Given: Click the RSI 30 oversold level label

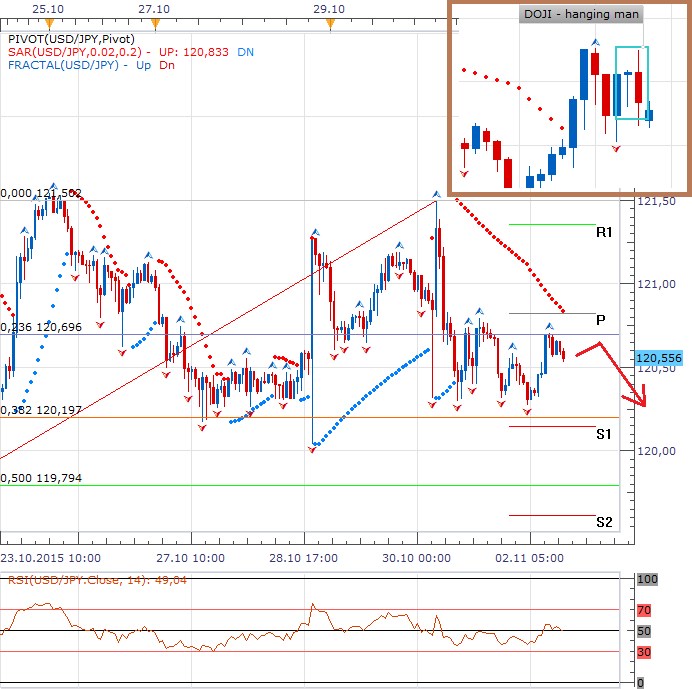Looking at the screenshot, I should pos(645,652).
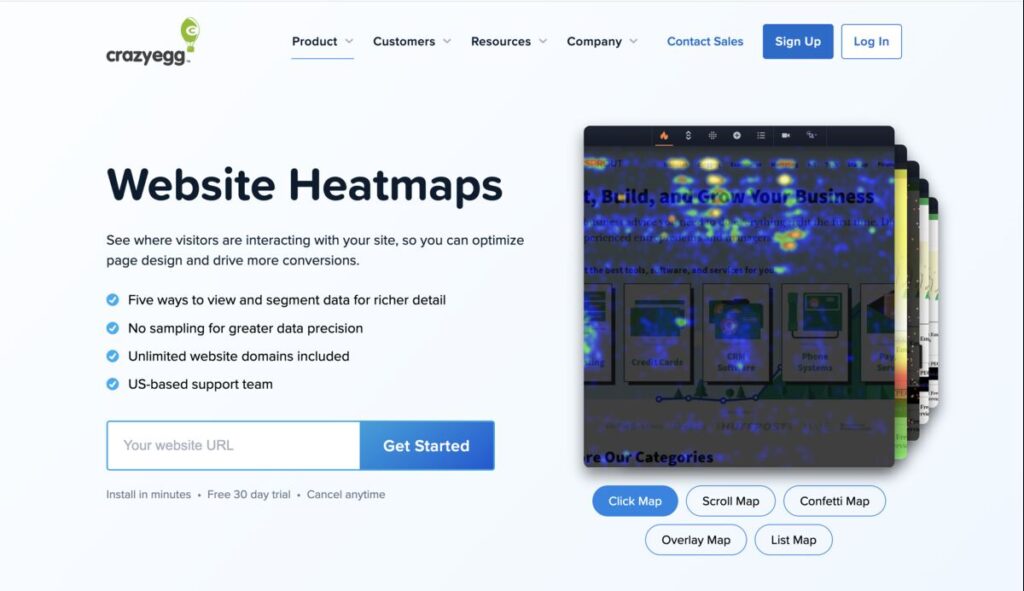
Task: Open the Customers menu
Action: click(x=411, y=41)
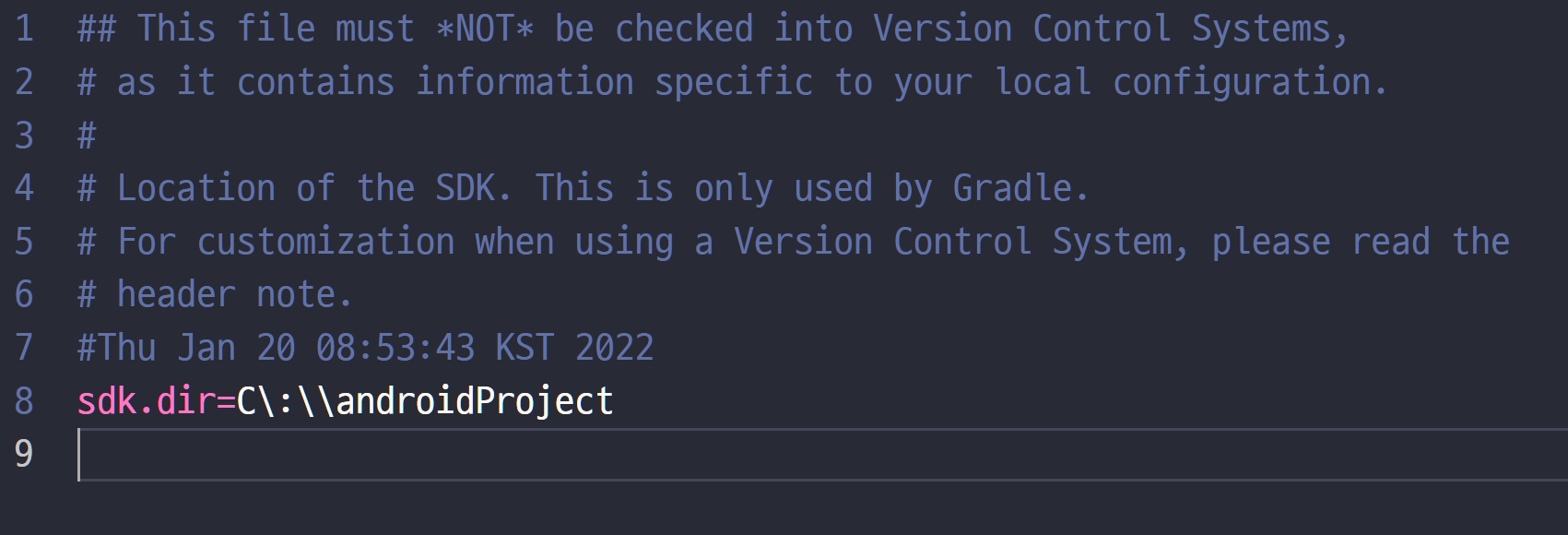Screen dimensions: 1568x535
Task: Click the lone # on line 3
Action: point(87,137)
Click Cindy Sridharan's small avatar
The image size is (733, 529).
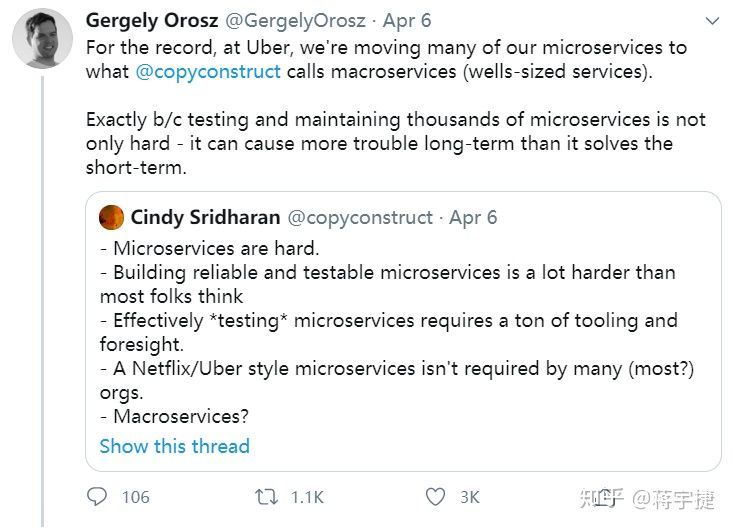coord(112,217)
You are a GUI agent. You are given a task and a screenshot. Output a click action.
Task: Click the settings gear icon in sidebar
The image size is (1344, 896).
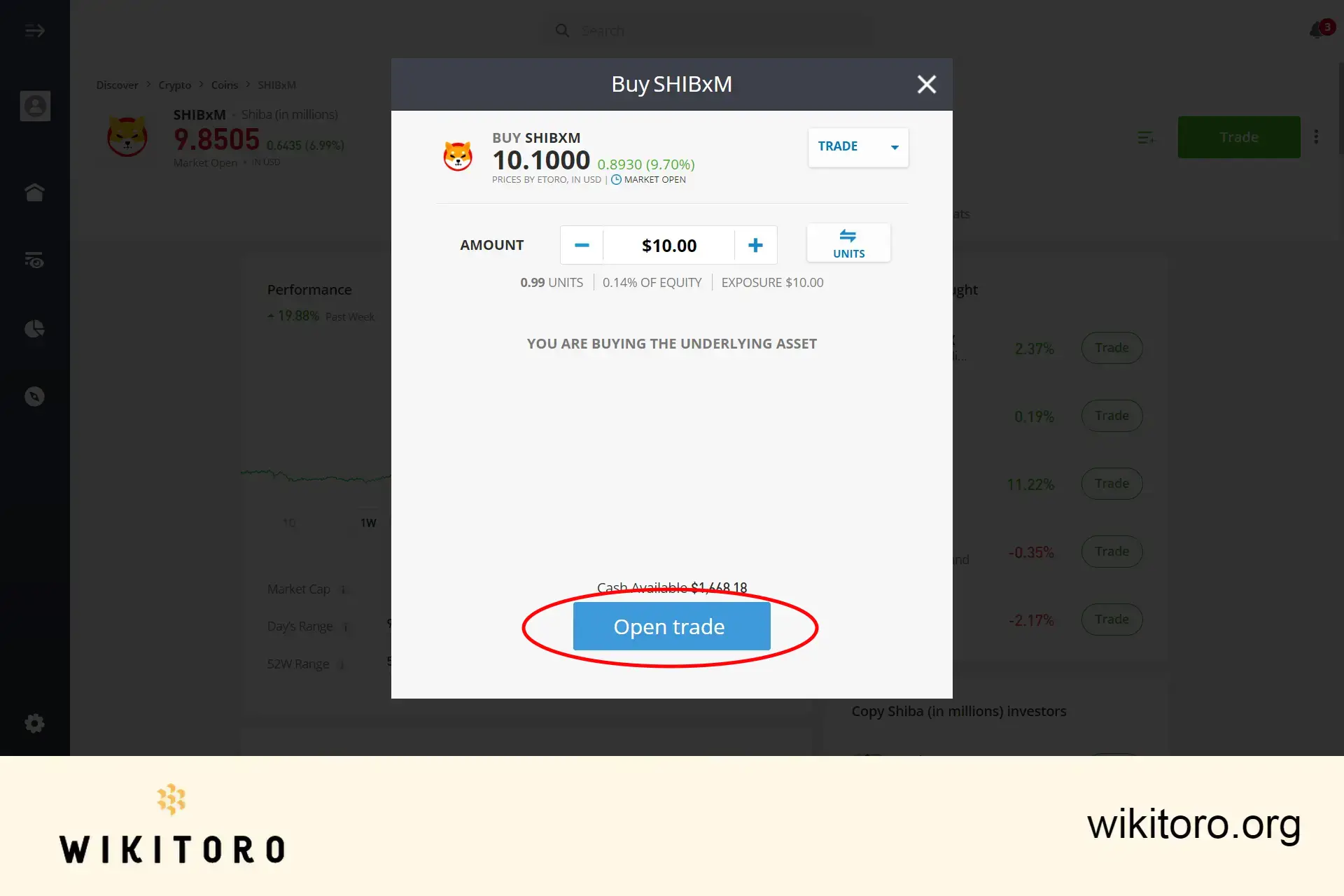[34, 723]
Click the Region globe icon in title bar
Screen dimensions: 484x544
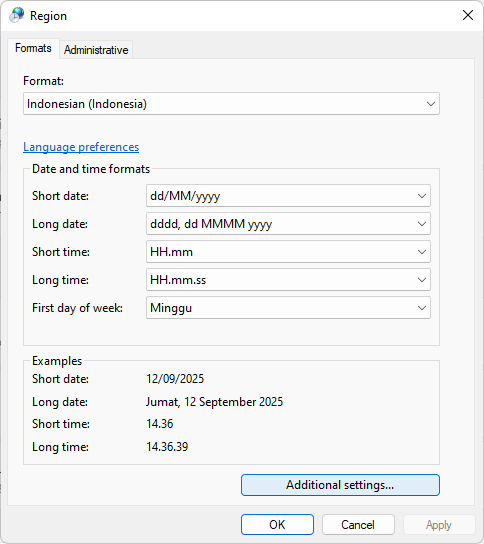(x=17, y=15)
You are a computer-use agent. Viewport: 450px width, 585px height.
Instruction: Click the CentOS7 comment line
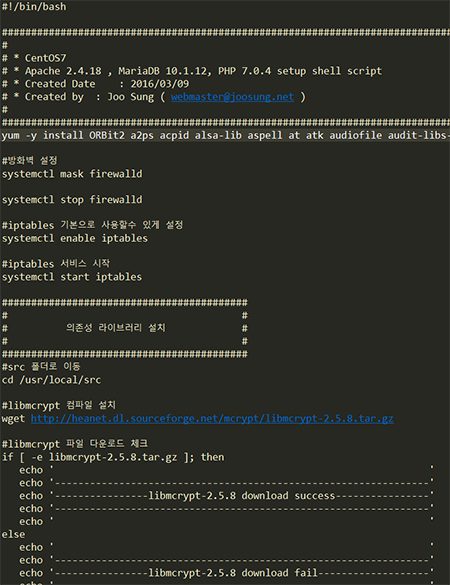(x=34, y=58)
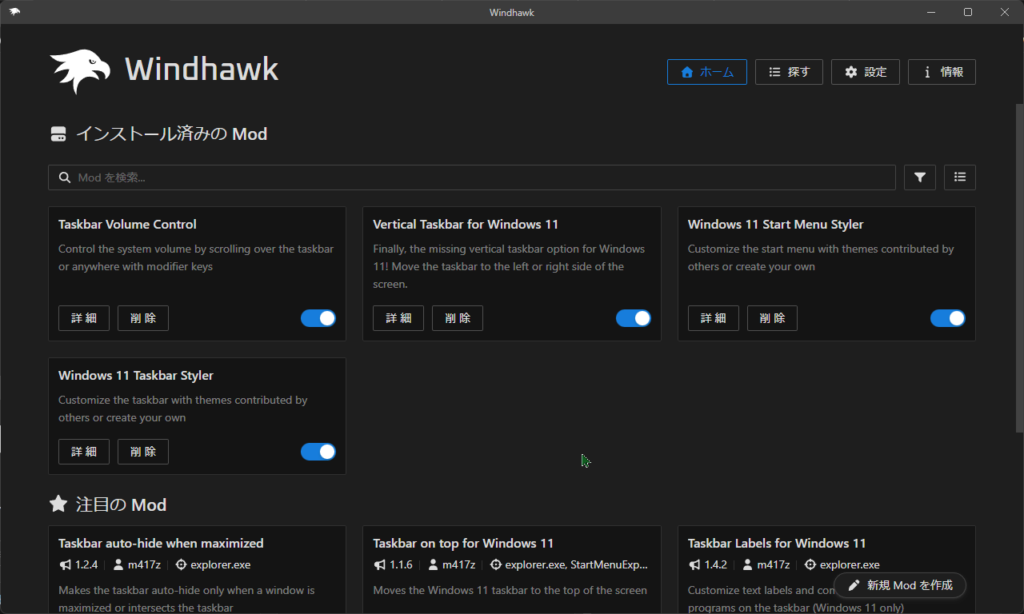Click the Windhawk hawk logo
This screenshot has width=1024, height=614.
[x=80, y=71]
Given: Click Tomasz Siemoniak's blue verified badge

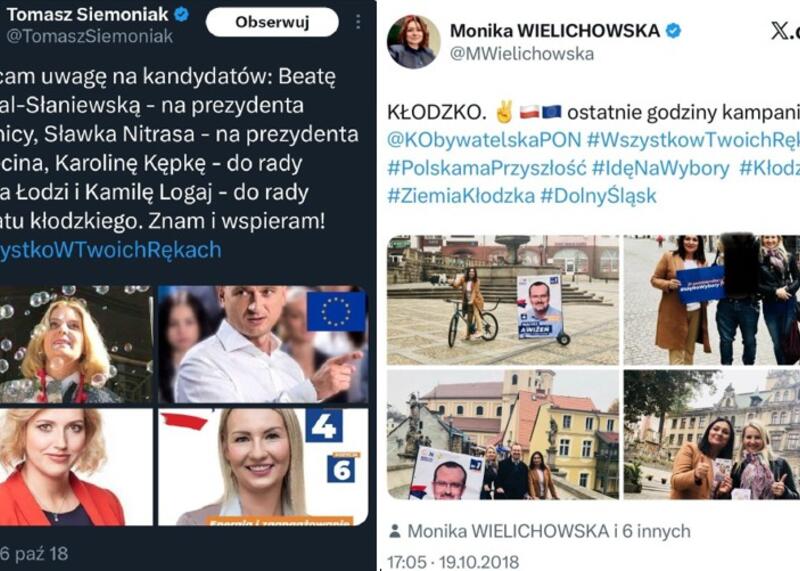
|---|
Return the records exactly. Don't carry the pictures over.

**Reply:**
Given: Click the RSI 30 oversold level label

Looking at the screenshot, I should pos(645,652).
Task: Open the Customers menu
Action: click(x=411, y=41)
Screen dimensions: 1568x535
Task: Click the lone # on line 3
Action: point(87,137)
Click Cindy Sridharan's small avatar
The image size is (733, 529).
coord(112,217)
You are a GUI agent. You are given a task and a screenshot. Output a click action.
Task: Click the settings gear icon in sidebar
The image size is (1344, 896).
[34, 723]
Click the Region globe icon in title bar
Screen dimensions: 484x544
(x=17, y=15)
You are a computer-use agent. Viewport: 450px width, 585px height.
Instruction: Click the CentOS7 comment line
(x=34, y=58)
Click the Windhawk hawk logo
This screenshot has width=1024, height=614.
[x=80, y=71]
Given: Click Tomasz Siemoniak's blue verified badge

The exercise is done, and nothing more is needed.